Work instruction:
How many lines in this data contain the string "Open"? Reply with the number only.

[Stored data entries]
• • • • •
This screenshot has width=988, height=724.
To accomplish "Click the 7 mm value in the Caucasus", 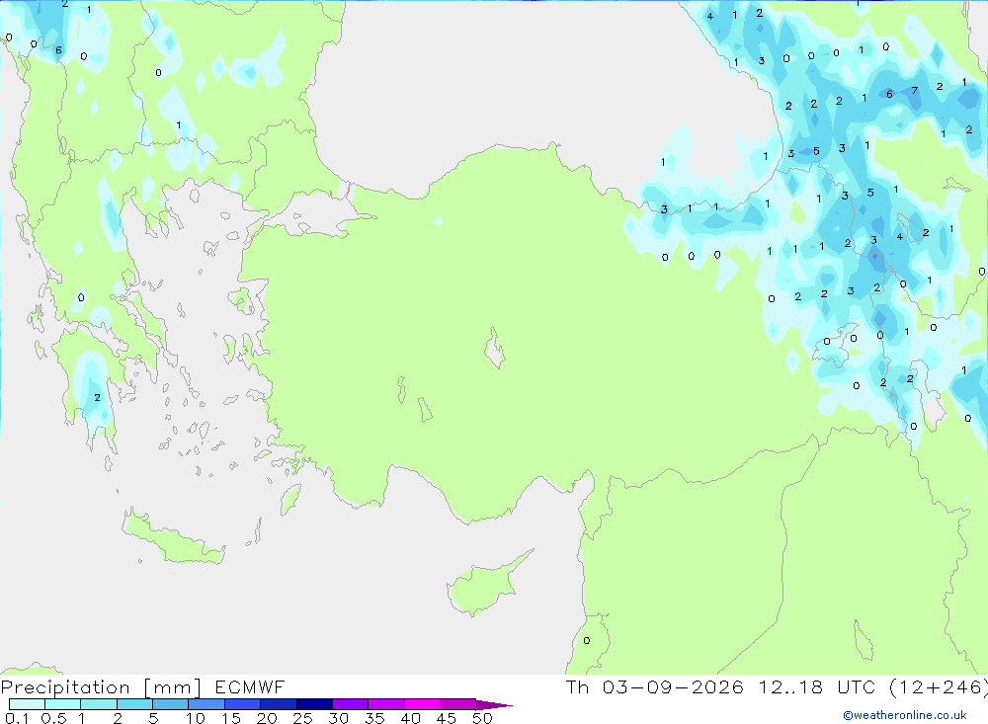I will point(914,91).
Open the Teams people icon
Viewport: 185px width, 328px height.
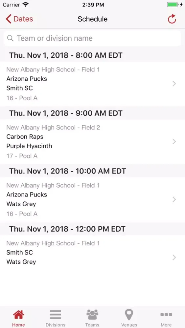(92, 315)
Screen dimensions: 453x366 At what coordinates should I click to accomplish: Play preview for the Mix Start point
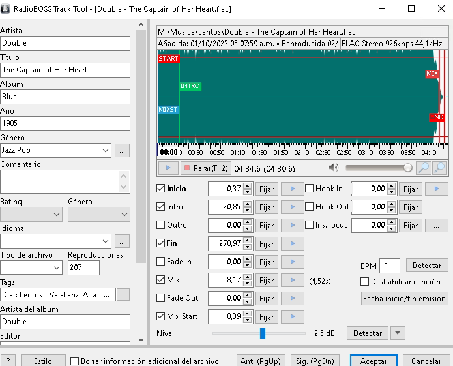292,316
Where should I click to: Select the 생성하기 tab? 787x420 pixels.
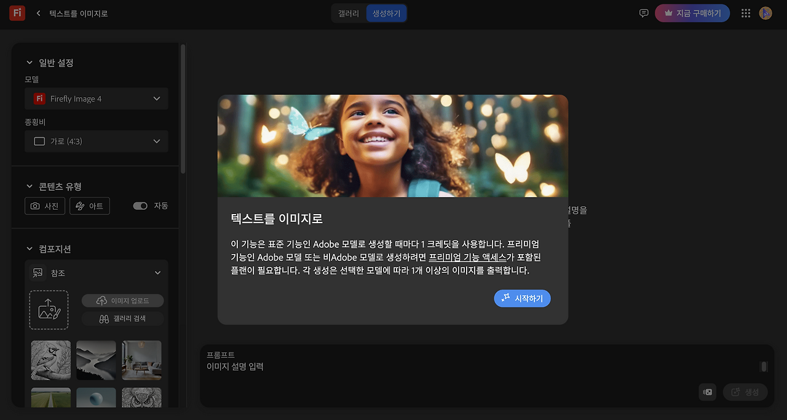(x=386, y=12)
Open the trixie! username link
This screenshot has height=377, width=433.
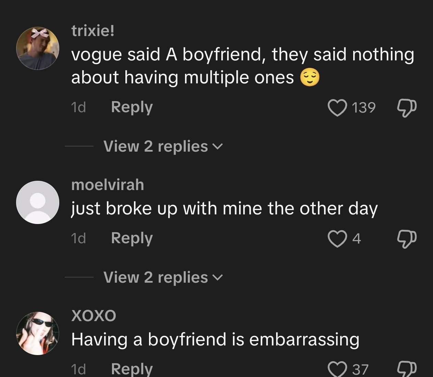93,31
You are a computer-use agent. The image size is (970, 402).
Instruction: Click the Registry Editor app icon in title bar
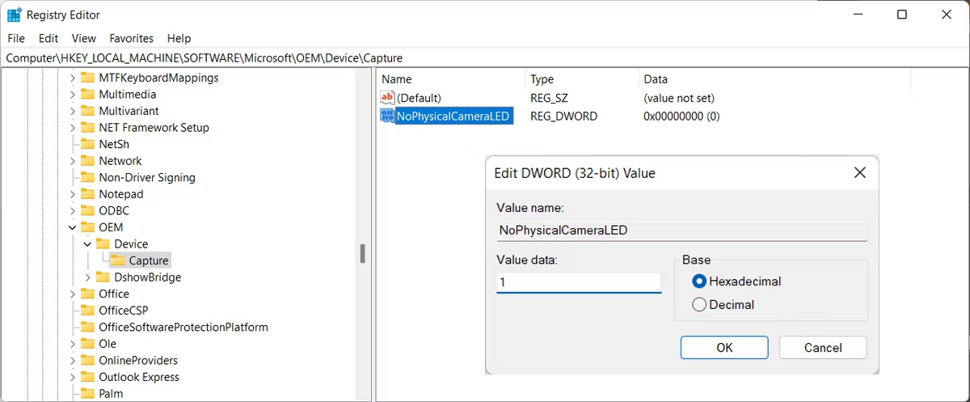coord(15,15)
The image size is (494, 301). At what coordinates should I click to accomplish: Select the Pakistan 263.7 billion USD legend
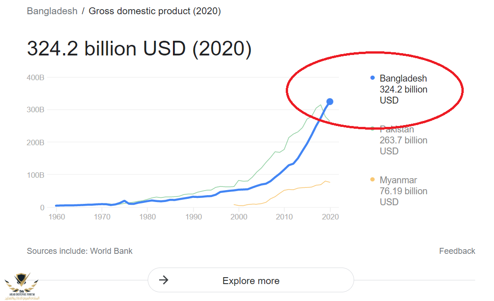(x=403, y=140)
• • • • •
Answer to the exercise:
2